The “Siegfried-Idyll”: A milestone in the history of the LUCERNE FESTIVAL

Since this memorable event, which was reported as a resounding success by the newspapers, the Siegfried-Idyll has been on the programme at every LUCERNE FESTIVAL anniversary. Ten years after the piece’s debut at the Festival, Wilhelm Furtwängler conducted not one, but two renderings in the old “Kunsthaus”, one of them as a charity event. On the Festival’s 25-year anniversary, the musicians of the New Philharmonia Orchestra London gave a special concert, once again at the Tribschen villa where the music was written. The Siegfried-Idyll featured on the programme of the Schweizerisches Festspielorchester conducted by the Festival’s then artistic director, Ulrich Meyer-Schoellkopf, in 1978. In 1983, designated the “Year of Wagner”, the Luzerner Kammersolisten replicated the original performance on the steps of his former residence in Tribschen. The 50-year anniversary of the LUCERNE FESTIVAL (IMF) saw the Chamber Orchestra of Europe, conducted by Claudio Abbado, play the Siegfried-Idyll together with all the other pieces on the programme of Toscanini’s original “gala concert”. In 2008, on the occasion of the 70-year anniversary of the LUCERNE FESTIVAL, our guests from Chicago presented the piece under the baton of Bernard Haitink, who lives in Lucerne himself.

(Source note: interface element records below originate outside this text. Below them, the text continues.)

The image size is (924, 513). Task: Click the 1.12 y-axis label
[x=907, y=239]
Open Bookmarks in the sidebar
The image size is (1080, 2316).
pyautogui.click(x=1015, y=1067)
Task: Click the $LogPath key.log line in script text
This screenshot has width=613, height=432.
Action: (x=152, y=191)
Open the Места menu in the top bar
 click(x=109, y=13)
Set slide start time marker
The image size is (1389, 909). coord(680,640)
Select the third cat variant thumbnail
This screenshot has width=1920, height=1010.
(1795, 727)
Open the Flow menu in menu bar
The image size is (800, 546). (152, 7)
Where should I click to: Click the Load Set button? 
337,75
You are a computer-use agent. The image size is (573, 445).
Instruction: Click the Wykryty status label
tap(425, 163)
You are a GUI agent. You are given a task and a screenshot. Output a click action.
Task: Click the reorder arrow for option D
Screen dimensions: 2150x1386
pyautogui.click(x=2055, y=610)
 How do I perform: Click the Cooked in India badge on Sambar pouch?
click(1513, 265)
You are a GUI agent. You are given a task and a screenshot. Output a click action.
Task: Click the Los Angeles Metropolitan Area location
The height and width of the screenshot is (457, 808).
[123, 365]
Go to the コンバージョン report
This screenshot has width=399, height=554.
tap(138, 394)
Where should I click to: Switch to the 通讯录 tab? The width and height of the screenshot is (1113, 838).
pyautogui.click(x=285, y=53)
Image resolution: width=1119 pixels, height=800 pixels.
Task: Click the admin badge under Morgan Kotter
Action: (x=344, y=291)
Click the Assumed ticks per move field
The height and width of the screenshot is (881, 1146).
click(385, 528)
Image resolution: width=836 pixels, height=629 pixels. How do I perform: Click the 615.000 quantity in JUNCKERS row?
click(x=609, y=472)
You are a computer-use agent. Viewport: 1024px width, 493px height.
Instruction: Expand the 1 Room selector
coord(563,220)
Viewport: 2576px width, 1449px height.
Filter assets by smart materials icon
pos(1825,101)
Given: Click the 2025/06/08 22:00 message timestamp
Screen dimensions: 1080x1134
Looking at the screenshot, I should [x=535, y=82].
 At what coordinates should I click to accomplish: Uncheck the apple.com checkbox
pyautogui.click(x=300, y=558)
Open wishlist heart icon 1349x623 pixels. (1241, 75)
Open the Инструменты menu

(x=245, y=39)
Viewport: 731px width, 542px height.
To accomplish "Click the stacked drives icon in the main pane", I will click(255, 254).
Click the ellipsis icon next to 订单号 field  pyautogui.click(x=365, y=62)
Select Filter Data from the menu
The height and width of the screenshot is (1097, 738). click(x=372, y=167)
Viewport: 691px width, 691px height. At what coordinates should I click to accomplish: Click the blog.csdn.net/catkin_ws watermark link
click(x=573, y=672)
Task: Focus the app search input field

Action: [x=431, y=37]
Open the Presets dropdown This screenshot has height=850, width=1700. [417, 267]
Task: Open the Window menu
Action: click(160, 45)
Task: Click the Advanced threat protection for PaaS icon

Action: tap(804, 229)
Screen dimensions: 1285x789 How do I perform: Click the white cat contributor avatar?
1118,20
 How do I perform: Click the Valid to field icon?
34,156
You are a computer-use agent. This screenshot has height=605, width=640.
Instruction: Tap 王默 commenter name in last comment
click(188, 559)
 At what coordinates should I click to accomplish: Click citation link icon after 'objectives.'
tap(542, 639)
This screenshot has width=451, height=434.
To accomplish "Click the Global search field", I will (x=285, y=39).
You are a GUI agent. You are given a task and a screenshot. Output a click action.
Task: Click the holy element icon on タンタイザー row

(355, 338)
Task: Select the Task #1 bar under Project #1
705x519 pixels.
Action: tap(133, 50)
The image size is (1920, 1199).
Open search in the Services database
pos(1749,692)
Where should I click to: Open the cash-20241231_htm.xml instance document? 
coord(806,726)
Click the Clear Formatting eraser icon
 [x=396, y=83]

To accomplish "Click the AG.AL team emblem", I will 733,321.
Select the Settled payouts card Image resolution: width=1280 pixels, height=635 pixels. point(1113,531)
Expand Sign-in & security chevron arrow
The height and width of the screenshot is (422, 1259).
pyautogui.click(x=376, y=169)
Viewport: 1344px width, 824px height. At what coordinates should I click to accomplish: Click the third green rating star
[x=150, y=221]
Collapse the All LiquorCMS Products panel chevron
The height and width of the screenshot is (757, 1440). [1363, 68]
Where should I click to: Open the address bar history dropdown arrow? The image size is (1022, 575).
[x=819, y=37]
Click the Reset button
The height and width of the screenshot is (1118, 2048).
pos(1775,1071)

Another former resident of Lucerne, Rafael Kubelík, featured the Siegfried-Idyll on the syllabus for his 1962 conducting course. One of the students on this course, Sylvia Caduff – herself a long-time resident of Lucerne – conducted the Siegfried-Idyll in the concluding concert. In a 1989 concert in memory of Herbert von Karajan, who had died the previous month, James Levine conducted the Berlin Philharmonic in yet another performance of the work. Other performances include one conducted by Georg Solti in 1966 with the Vienna Philharmonic, and Bruno Walter in 1950 conducting the Schweizerisches Festspielorchester for the last time. It is fair to say that Wagner’s Siegfried-Idyll is inextricably woven into the historical fabric of Lucerne and the LUCERNE FESTIVAL.